**Records shown**:
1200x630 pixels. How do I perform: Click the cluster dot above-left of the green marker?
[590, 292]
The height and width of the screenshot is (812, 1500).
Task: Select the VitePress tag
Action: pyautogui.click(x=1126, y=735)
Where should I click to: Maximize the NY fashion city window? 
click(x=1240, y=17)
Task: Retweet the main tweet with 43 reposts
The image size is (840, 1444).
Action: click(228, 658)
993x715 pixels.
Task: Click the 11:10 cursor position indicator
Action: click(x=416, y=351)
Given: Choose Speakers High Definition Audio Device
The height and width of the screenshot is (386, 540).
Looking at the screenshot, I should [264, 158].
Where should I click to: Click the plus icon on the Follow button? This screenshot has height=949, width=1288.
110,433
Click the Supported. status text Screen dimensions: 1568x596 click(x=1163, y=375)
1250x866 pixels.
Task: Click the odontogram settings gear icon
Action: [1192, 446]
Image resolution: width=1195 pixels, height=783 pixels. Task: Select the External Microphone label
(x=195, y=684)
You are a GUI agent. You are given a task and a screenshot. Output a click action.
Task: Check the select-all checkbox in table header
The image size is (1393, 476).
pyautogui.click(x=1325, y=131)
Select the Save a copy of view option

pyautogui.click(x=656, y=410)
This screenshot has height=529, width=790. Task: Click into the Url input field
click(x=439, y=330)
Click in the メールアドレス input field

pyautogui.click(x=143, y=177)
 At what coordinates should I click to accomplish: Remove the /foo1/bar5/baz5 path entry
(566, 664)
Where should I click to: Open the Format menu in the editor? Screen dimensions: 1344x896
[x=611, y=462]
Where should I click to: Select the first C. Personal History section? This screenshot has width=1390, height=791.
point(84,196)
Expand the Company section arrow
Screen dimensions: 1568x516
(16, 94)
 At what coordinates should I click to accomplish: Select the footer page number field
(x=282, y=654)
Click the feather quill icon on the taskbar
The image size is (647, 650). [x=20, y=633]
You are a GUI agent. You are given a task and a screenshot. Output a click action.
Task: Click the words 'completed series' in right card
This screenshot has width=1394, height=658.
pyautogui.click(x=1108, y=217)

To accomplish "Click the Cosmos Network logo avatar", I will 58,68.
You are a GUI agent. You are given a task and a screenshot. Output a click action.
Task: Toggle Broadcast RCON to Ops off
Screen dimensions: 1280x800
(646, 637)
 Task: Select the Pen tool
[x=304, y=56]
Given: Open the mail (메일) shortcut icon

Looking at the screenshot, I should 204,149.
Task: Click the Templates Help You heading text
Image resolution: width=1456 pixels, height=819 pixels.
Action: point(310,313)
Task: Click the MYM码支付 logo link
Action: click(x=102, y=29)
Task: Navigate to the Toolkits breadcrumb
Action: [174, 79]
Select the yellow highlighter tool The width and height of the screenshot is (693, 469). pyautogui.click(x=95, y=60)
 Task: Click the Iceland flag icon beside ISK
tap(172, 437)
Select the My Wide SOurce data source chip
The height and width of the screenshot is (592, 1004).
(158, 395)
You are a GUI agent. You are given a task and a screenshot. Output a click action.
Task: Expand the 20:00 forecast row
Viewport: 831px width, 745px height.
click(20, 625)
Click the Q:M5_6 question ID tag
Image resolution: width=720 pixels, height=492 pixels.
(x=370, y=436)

**What you have to do**:
The required output is every line above from the one with "Where should I click to: Select" down to the one with "Task: Click the Templates", restated word for word, ends included.

**Solution to this task**:
Where should I click to: Select the first C. Personal History section? This screenshot has width=1390, height=791.
point(84,196)
Expand the Company section arrow
Screen dimensions: 1568x516
(16, 94)
 At what coordinates should I click to accomplish: Select the footer page number field
(x=282, y=654)
Click the feather quill icon on the taskbar
The image size is (647, 650). [x=20, y=633]
You are a GUI agent. You are given a task and a screenshot. Output a click action.
Task: Click the words 'completed series' in right card
This screenshot has width=1394, height=658.
pyautogui.click(x=1108, y=217)

To accomplish "Click the Cosmos Network logo avatar", I will 58,68.
You are a GUI agent. You are given a task and a screenshot. Output a click action.
Task: Toggle Broadcast RCON to Ops off
Screen dimensions: 1280x800
(646, 637)
 Task: Select the Pen tool
[x=304, y=56]
Given: Open the mail (메일) shortcut icon

Looking at the screenshot, I should 204,149.
Task: Click the Templates Help You heading text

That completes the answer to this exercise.